• _Directions for this task_: Repeat word for word the opening stretch of the entries, from the first line through the line containing "Task: Click the y-axis tick label '−1.5'".

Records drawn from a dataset
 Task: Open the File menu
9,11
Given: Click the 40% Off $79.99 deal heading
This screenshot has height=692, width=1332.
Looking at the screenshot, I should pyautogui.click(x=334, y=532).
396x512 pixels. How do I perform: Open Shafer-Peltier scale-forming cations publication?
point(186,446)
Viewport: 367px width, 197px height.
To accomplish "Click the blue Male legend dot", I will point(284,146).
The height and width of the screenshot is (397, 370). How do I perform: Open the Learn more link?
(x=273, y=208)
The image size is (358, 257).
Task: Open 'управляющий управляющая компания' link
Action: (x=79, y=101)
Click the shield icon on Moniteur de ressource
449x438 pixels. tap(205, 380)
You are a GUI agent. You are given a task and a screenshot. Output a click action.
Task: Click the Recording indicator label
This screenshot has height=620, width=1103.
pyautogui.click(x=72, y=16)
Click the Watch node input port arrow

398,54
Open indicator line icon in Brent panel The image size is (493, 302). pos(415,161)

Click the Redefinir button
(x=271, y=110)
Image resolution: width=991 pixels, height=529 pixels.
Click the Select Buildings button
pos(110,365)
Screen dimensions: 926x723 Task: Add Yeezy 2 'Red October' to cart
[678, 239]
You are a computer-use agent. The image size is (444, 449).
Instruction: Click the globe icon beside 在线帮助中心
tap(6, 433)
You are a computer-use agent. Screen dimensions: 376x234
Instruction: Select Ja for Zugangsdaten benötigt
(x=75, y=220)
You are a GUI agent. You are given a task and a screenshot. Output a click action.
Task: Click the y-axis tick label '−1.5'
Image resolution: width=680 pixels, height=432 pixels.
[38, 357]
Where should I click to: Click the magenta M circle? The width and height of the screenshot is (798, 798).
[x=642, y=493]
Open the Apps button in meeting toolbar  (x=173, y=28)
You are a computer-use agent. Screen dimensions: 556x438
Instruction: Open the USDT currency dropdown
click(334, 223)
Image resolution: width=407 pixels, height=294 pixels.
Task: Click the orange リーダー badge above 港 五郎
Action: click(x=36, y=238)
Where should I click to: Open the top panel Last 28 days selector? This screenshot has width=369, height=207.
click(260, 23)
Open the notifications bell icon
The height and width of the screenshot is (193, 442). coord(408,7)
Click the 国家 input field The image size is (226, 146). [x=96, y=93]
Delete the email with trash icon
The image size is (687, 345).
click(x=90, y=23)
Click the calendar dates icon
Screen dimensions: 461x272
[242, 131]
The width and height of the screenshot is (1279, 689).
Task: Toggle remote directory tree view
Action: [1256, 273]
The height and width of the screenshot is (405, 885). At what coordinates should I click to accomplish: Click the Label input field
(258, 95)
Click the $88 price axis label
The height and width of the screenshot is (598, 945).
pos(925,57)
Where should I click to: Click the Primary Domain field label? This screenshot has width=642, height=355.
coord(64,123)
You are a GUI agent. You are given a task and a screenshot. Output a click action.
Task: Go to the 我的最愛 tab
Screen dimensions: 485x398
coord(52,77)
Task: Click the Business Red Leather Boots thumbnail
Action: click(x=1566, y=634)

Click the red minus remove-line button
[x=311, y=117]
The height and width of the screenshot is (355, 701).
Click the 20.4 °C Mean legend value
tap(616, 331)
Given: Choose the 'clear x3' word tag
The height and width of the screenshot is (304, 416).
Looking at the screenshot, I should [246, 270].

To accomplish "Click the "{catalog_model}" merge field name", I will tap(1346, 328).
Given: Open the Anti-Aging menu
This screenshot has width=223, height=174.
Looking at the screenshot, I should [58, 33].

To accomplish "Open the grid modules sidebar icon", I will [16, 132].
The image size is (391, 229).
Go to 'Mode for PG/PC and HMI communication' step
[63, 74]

• _Solution_:
 Task: Open the File menu
9,11
Given: Click the 40% Off $79.99 deal heading
This screenshot has height=692, width=1332.
Looking at the screenshot, I should pyautogui.click(x=334, y=532).
396x512 pixels. How do I perform: Open Shafer-Peltier scale-forming cations publication?
point(186,446)
Viewport: 367px width, 197px height.
To accomplish "Click the blue Male legend dot", I will point(284,146).
The height and width of the screenshot is (397, 370). How do I perform: Open the Learn more link?
(x=273, y=208)
The image size is (358, 257).
Task: Open 'управляющий управляющая компания' link
Action: (x=79, y=101)
Click the shield icon on Moniteur de ressource
449x438 pixels. tap(205, 380)
You are a GUI agent. You are given a task and a screenshot. Output a click action.
Task: Click the Recording indicator label
This screenshot has height=620, width=1103.
pyautogui.click(x=72, y=16)
Click the Watch node input port arrow

398,54
Open indicator line icon in Brent panel The image size is (493, 302). pos(415,161)

Click the Redefinir button
(x=271, y=110)
Image resolution: width=991 pixels, height=529 pixels.
Click the Select Buildings button
pos(110,365)
Screen dimensions: 926x723 Task: Add Yeezy 2 'Red October' to cart
[678, 239]
You are a computer-use agent. The image size is (444, 449).
Instruction: Click the globe icon beside 在线帮助中心
tap(6, 433)
You are a computer-use agent. Screen dimensions: 376x234
Instruction: Select Ja for Zugangsdaten benötigt
(x=75, y=220)
You are a GUI agent. You are given a task and a screenshot. Output a click action.
Task: Click the y-axis tick label '−1.5'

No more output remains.